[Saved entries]
_ _ _ _

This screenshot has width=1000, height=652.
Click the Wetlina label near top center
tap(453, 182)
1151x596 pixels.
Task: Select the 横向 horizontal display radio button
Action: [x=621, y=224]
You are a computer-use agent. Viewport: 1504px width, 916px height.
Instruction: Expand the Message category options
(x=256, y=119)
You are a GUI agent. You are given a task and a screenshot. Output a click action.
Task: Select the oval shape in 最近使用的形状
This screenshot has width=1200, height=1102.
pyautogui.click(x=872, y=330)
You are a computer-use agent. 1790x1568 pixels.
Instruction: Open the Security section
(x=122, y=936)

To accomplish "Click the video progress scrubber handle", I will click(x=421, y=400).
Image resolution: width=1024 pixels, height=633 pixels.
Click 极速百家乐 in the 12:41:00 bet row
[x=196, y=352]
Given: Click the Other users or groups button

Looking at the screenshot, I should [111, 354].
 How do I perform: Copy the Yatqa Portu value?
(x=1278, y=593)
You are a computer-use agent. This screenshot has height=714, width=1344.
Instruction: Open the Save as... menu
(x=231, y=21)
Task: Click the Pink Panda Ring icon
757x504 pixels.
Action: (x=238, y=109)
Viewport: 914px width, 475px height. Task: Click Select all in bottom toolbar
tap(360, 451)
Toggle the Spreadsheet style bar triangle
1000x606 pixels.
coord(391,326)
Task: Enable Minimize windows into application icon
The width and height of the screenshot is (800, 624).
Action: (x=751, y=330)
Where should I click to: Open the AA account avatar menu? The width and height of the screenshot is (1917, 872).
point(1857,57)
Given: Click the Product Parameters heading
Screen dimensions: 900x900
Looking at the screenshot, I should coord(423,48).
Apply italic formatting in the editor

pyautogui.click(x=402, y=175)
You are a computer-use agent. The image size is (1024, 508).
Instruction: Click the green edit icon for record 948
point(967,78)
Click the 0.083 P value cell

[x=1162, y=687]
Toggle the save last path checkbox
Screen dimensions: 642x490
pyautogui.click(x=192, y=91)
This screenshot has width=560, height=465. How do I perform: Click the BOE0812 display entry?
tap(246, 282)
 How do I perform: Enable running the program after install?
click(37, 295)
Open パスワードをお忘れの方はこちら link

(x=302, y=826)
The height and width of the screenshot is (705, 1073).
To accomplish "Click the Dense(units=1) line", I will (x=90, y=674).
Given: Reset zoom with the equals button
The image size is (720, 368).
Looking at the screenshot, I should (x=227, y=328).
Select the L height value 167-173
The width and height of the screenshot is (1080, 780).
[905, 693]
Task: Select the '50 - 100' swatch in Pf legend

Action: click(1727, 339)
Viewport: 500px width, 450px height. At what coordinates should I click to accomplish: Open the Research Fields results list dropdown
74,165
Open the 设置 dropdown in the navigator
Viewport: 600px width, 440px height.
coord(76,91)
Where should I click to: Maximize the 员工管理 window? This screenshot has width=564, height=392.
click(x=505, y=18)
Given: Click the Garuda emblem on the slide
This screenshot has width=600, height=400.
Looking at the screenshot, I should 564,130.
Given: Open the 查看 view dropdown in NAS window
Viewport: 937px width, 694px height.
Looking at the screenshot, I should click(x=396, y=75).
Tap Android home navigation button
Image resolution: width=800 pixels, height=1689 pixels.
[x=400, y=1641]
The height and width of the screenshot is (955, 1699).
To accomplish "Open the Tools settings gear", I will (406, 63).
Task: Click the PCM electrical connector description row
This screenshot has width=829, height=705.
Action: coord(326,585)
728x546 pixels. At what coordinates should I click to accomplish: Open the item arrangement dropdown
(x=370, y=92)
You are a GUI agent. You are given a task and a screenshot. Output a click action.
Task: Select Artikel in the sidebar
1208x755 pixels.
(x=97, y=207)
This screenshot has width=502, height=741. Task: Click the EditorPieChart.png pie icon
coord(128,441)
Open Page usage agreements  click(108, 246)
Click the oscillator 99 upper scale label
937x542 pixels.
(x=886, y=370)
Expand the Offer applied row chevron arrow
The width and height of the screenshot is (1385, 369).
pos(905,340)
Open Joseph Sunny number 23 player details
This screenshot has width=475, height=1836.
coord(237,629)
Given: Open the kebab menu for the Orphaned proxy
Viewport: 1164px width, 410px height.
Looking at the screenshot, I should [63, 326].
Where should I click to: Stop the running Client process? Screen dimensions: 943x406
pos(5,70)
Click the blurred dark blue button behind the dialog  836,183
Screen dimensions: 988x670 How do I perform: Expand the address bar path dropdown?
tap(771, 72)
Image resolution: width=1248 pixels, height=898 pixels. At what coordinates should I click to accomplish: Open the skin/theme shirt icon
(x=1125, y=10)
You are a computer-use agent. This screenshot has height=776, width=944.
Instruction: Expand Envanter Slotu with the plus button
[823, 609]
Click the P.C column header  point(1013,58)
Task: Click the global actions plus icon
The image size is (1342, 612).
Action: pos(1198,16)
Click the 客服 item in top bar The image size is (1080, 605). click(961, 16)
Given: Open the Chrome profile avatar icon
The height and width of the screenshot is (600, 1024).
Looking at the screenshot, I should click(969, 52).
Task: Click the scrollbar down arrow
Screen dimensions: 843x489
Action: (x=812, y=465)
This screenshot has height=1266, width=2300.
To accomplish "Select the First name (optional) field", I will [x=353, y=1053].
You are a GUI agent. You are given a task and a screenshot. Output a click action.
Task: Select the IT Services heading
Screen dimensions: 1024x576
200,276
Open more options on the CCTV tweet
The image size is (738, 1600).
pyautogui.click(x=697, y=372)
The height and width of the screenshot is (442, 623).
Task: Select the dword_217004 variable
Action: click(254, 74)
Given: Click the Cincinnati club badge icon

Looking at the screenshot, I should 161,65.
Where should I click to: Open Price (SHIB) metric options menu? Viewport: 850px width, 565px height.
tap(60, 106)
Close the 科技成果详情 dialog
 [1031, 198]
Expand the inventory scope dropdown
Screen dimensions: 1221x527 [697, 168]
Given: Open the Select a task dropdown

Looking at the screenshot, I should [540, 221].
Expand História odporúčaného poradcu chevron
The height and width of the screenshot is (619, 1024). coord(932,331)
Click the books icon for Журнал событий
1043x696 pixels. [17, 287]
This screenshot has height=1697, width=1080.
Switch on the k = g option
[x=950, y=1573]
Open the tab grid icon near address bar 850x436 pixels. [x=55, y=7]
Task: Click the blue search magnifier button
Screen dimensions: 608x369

_ _ _ _

** Assigned task **
Search the data above and return each line in which "computer" occurs.

** Written reply **
You are a computer-use agent. Viewport: 1504px width, 916px height.
You are a computer-use agent. 1790x1568 pixels.
You are a computer-use agent. This screenshot has height=714, width=1344.
You are a computer-use agent. The image size is (1024, 508).
You are a computer-use agent. This screenshot has height=776, width=944.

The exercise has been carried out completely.